TASK DIRECTIONS: Read through the data and count the lines that contain the string "marker"; give only the result.

*** SUPPLIED INFORMATION ***

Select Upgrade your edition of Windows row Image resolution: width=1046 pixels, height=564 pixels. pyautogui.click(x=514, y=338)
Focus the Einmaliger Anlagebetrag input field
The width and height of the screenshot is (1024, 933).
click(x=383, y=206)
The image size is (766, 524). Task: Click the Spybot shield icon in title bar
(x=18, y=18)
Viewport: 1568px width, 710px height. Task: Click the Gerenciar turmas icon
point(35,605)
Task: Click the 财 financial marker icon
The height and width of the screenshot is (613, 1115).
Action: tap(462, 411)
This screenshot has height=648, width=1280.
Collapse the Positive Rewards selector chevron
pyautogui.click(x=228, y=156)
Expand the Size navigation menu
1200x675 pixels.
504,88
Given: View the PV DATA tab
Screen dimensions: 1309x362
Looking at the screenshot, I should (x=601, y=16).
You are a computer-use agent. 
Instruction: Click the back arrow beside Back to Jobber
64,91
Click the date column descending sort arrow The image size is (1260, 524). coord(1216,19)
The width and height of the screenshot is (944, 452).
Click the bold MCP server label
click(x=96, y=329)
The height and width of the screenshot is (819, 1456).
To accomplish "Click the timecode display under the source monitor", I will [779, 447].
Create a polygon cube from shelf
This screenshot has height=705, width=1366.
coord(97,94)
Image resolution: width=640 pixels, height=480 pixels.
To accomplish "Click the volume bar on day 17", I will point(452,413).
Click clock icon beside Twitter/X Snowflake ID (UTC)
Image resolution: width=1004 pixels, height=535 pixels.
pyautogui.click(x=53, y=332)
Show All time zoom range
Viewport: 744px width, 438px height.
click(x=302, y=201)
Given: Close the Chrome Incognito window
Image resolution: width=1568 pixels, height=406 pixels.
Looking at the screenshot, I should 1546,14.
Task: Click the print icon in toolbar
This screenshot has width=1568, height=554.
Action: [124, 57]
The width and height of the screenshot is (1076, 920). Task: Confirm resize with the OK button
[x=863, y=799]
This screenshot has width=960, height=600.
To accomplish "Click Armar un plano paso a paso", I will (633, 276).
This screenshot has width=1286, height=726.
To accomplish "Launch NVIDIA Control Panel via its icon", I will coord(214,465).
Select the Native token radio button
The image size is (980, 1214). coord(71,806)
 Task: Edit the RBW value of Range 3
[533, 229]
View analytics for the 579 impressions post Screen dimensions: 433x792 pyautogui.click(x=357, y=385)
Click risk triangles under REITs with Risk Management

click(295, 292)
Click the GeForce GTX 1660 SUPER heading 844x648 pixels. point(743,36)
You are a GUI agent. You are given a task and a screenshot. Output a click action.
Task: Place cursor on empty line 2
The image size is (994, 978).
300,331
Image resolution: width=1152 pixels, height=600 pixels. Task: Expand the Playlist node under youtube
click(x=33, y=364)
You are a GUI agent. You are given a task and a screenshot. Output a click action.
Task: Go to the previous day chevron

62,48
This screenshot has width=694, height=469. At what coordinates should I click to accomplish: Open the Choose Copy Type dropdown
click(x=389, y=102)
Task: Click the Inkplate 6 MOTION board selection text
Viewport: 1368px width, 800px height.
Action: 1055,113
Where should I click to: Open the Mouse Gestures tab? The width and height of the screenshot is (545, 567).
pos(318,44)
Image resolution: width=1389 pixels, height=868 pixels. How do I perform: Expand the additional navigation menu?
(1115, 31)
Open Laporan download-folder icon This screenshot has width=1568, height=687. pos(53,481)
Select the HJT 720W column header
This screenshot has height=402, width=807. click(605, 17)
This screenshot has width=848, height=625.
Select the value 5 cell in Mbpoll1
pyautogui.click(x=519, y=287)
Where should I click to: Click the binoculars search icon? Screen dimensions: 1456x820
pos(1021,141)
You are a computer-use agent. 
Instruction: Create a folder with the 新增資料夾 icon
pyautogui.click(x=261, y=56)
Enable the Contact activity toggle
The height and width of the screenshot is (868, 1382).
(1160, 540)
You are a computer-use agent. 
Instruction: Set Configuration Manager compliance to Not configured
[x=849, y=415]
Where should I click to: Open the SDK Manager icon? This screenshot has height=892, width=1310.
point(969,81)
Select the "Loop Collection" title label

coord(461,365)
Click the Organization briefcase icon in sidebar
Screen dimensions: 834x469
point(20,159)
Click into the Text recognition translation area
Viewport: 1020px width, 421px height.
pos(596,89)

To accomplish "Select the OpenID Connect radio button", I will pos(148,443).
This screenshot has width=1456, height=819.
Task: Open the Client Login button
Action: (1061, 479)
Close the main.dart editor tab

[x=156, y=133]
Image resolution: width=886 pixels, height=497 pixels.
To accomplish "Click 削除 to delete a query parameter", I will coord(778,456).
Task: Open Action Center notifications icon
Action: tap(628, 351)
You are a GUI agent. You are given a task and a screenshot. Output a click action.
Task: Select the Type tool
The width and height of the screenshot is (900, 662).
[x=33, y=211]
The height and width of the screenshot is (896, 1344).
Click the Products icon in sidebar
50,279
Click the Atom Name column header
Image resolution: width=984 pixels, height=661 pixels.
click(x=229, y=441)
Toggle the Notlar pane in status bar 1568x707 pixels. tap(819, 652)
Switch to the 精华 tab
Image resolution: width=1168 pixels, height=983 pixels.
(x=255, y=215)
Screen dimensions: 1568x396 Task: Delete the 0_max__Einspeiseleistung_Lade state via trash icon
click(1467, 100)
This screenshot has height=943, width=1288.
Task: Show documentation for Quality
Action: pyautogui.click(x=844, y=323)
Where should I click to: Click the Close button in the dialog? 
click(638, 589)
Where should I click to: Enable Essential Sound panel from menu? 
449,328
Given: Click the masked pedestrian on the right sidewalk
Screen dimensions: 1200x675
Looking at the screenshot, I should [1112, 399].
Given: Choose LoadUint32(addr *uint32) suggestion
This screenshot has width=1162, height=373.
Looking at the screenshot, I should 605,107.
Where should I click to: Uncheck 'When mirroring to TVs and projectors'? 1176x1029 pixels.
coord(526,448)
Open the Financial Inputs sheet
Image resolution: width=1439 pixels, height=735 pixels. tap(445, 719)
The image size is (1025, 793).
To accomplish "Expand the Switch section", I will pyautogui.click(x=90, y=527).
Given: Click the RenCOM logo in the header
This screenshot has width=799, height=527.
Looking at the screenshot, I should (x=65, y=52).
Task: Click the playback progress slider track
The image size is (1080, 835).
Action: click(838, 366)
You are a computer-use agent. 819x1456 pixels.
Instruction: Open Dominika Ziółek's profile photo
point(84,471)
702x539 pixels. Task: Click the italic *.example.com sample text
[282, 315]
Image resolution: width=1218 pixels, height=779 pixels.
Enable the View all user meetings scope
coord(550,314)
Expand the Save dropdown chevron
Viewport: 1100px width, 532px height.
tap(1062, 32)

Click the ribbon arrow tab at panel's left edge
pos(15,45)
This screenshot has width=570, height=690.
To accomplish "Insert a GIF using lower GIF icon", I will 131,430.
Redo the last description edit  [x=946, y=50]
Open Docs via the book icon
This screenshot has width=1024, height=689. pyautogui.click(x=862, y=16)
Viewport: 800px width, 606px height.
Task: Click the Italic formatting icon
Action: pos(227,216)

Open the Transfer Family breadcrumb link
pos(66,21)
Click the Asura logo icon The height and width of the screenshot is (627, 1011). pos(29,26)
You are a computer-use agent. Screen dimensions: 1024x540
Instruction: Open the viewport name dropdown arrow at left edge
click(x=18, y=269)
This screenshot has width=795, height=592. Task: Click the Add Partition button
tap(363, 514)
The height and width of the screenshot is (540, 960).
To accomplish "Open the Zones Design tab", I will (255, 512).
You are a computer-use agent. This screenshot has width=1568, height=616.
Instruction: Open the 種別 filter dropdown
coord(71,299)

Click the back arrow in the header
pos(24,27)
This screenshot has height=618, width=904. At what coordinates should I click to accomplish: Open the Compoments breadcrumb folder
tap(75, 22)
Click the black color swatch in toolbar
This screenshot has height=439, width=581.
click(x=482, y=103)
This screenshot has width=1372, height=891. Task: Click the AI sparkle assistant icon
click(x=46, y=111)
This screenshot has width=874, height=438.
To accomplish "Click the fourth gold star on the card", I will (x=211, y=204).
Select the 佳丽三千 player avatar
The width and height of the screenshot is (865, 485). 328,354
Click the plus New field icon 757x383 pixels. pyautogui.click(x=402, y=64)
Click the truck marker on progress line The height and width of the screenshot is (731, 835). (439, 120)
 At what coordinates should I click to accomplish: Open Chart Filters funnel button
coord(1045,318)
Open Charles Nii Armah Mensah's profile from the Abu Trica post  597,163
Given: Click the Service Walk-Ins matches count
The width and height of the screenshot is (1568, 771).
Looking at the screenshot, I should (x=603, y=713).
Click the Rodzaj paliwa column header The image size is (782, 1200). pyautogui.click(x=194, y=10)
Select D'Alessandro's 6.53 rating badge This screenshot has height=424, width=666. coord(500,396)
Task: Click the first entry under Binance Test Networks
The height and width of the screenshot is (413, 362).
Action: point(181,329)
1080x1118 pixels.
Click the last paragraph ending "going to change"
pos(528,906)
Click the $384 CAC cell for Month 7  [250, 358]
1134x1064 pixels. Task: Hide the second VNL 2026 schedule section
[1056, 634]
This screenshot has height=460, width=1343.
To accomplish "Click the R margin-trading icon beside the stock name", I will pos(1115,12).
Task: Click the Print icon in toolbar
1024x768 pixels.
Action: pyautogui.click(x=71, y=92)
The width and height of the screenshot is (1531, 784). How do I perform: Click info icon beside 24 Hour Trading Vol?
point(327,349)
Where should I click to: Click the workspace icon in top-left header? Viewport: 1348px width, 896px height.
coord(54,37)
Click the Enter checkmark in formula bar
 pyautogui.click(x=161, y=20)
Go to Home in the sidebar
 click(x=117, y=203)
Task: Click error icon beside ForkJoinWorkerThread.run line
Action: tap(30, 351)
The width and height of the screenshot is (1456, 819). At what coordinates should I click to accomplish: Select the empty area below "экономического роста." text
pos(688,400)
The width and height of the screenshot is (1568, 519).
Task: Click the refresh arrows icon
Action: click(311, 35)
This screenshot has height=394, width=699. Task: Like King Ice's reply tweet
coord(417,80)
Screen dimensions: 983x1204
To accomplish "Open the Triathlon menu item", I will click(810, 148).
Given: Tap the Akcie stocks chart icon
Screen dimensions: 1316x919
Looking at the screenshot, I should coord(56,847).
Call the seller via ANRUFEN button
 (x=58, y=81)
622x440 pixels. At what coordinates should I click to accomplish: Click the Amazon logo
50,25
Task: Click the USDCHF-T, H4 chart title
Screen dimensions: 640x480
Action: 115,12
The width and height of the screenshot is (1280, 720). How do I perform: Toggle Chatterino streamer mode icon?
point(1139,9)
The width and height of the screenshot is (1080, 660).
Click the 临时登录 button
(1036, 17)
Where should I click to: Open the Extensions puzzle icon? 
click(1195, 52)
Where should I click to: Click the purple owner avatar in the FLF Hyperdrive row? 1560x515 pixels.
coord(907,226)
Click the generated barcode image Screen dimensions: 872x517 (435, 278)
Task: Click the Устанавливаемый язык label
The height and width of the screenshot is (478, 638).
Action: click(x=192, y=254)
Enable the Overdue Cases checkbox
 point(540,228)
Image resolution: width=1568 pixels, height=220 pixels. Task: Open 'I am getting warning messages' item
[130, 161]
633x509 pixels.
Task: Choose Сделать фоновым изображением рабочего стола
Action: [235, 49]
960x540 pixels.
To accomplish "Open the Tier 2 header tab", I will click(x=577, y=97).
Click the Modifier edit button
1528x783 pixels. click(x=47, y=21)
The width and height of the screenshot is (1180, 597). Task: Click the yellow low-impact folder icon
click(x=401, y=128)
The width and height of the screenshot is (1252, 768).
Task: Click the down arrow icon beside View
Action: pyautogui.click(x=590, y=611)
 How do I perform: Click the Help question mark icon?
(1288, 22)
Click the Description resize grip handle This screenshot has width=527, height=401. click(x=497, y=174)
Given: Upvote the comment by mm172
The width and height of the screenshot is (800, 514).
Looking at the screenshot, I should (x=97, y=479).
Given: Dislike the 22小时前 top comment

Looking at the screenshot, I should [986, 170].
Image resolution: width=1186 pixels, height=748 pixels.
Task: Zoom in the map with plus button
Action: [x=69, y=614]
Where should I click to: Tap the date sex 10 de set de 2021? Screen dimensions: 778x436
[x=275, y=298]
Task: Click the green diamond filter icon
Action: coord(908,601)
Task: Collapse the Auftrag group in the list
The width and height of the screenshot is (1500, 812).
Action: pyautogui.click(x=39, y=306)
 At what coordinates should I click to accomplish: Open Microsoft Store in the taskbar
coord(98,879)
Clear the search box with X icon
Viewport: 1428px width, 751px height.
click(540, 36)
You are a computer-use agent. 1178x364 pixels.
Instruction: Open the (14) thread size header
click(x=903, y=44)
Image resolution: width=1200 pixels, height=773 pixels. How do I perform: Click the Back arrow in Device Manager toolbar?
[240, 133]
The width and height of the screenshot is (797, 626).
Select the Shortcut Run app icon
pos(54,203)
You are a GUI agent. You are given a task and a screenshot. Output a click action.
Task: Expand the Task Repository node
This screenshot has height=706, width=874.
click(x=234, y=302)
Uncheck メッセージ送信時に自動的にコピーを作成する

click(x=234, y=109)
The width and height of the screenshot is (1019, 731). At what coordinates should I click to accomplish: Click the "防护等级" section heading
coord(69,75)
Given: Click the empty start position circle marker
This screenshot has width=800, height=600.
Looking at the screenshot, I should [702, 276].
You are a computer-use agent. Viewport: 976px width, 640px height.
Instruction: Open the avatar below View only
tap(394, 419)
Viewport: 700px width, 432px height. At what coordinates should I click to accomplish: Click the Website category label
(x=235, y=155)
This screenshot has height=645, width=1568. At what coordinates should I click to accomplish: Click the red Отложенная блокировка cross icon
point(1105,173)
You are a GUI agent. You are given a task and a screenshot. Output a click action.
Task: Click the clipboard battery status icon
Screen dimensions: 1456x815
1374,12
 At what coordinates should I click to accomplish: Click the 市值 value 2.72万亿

***

RESULT OF THE TASK: 3